How do I figure out the value of a number raised to a fractional power?

Question

For example, if I had something like $9^{1\over 2}$, how should I determine how many times I should use the base (the number being raised to the power of the exponent) as a factor? I just need something specific and readable. Should I use a root symbol or something?
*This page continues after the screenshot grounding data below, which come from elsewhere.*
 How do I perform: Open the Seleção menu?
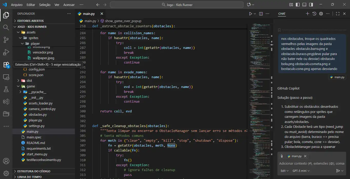click(x=45, y=5)
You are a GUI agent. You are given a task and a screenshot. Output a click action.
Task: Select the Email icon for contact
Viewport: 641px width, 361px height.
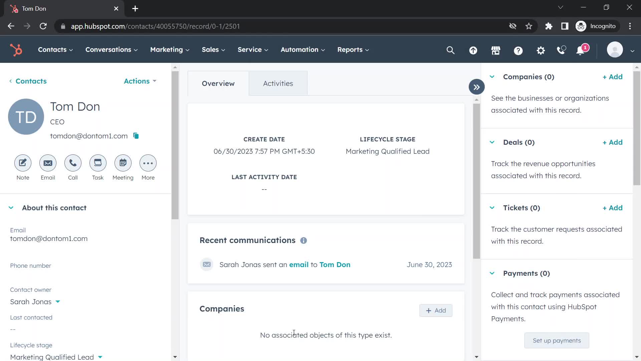tap(47, 163)
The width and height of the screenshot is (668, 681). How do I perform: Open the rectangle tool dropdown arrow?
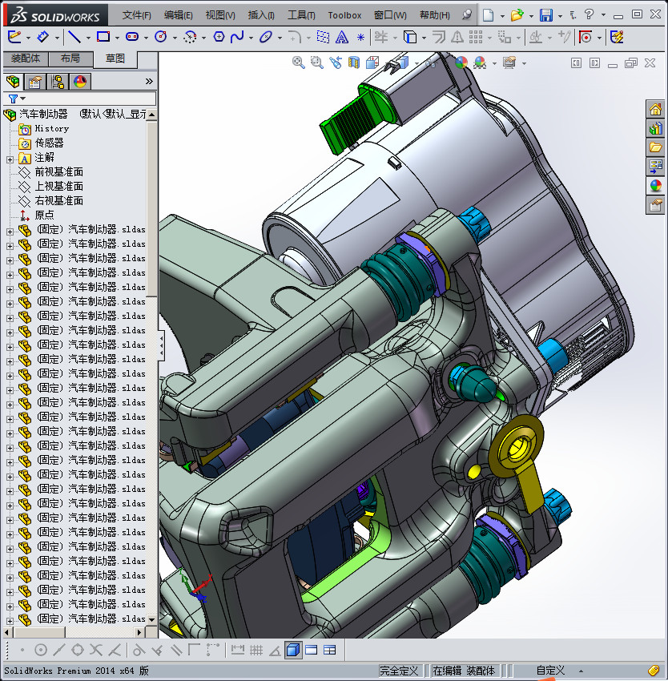point(117,37)
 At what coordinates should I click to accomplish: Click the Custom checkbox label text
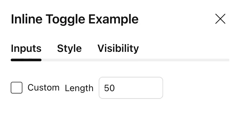(43, 88)
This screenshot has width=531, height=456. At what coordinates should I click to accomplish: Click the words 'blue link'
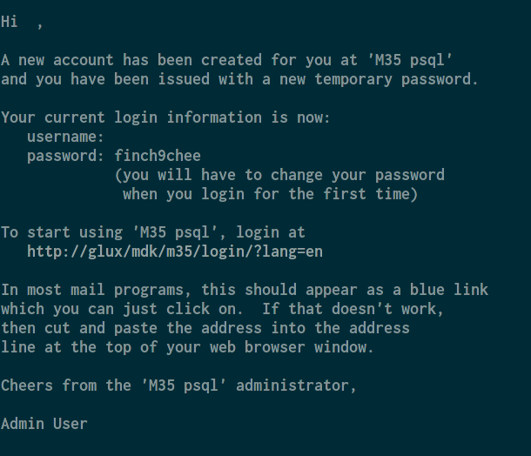[x=449, y=290]
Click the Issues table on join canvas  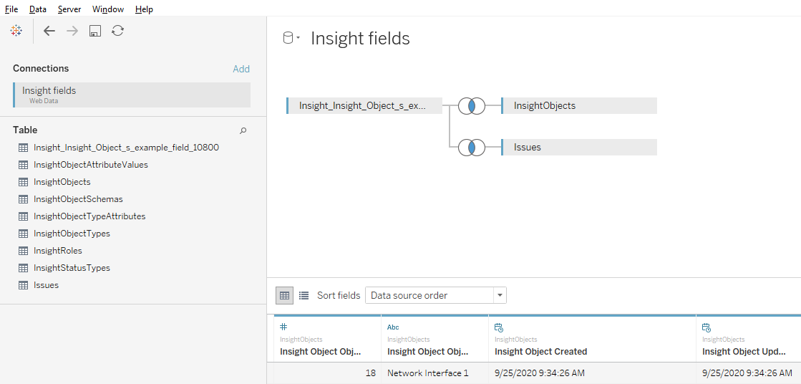(x=578, y=148)
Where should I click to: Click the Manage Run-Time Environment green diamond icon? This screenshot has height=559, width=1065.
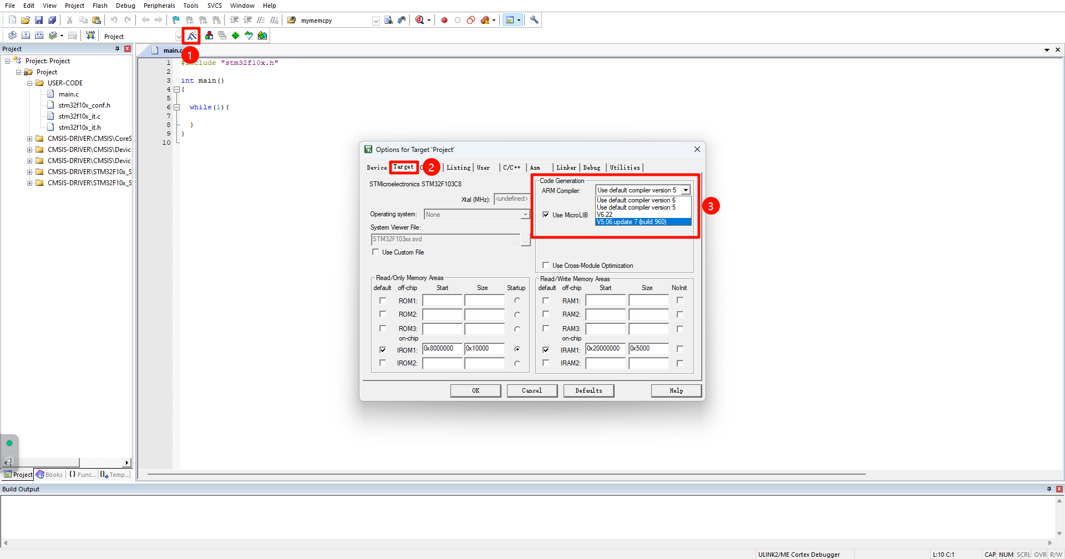pyautogui.click(x=236, y=35)
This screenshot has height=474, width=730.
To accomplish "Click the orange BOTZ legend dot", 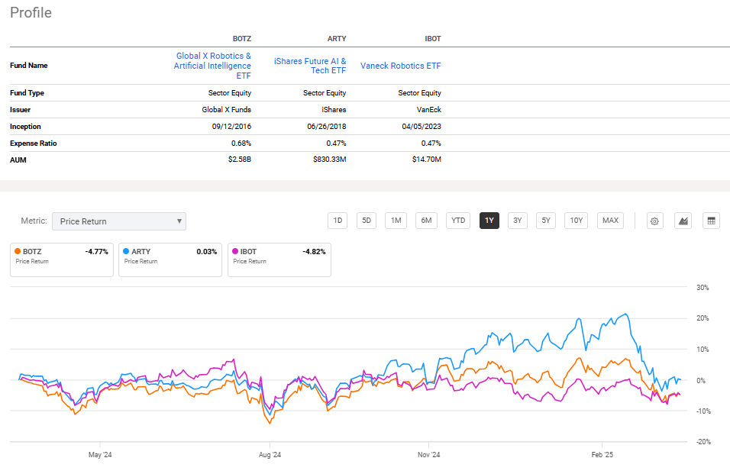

I'm asking this because I'm thinking it might be the opposite of a normal power.

Answer 1

Your thinking is on the right track: this is "opposite" a normal power in a way.

We can say $(9^\frac 12)^2 = 9,$ so $9^\frac 12$ is a solution for $x$ in the equation $x^2 = 9.$ The solutions are $x = \pm \sqrt{9}.$ By convention, we choose the positive square root, so we write $9^\frac 12 = \sqrt{9}.$

Answer 2

To complement David K, if you are asking in general, the convention is to write it

$$ x^{p/q}=\left(x^p\right)^{1/q}=\sqrt[q]{x^p} $$

BTW, in $\LaTeX$ you write \sqrt[q]{ } for that funny root $\sqrt[q]{\quad}$

Answer 3

Remember that $x^a \times x^b = x^{a+b}$.

So $(x^\frac{1}{2})^2 = x^\frac{1}{2} \times x^\frac{1}{2}=x^{\frac{1}{2}+\frac{1}{2}}=x^1=x$. Then taking the square root of both sides, $x^\frac{1}{2}=\pm \sqrt{x}$, and as David K says we take the positive root by convention.

Or you can use $(x^m)^n=(x^n)^m=x^{m \times n}$, which then lets you generalise further - first you show that $x^\frac{1}{n}=\sqrt[n]{x}$, and then you get $x^\frac{m}{n}=\sqrt[n]{x^m}=(\sqrt[n]{x})^m$ and so forth.